CISA's directive is the first federal requirement for addressing vulnerabilities affecting both internet-facing assets and assets not facing the internet. The security of information technology and complimentary assets must be ensured for the efficiency of the federal government’s operations, according to CISA, citing over 18,000 vulnerabilities identified in 2020 alone.

A Treasury Inspector General for Tax Administrations audit report conducted in 2018 revealed a lax security culture, reflecting the persistent struggles of some agencies to address cyber threats.

“Every day, our adversaries are using known vulnerabilities to target federal agencies. As the operational lead for federal cybersecurity, we are using our directive authority to drive cybersecurity efforts toward mitigation of those specific vulnerabilities that we know to be actively used by malicious cyber actors,” stated CISA Director Jen Easterly, “The Directive lays out clear requirements for federal civilian agencies to take immediate action to improve their vulnerability management practices and dramatically reduce their exposure to cyber-attacks.”

Director Easterly stated the catalog would be updated regularly and applied more broadly across the federal enterprise and instructs agencies to include the catalog in their policies and operations.

There are remediation deadlines associated with vulnerabilities listed in the catalog. Some, such as the associated software with the Microsoft attacks earlier this year, are already overdue. Yet, more than 100 of them are slated to be resolved in the coming weeks.

Further, CISA urges organizations across the country to address the vulnerabilities now posing a threat.
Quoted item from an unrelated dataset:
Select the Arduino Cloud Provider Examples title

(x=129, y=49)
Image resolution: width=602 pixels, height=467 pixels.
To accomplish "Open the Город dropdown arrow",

“Organizations of all sizes, including the federal government, must protect against malicious cyber actors who seek to infiltrate our systems, compromise our data, and endanger American lives,” stated DHS Secretary Alejandro Mayorkas, “The new order ‘requires federal civilian departments and agencies to protect against critical known vulnerabilities,’ which will reduce the risk of malicious intrusion and increase our collective cybersecurity.”

To comply with the directive, agencies must review and update their vulnerability management policies within 60 days, and CISA may require agencies to provide those policies.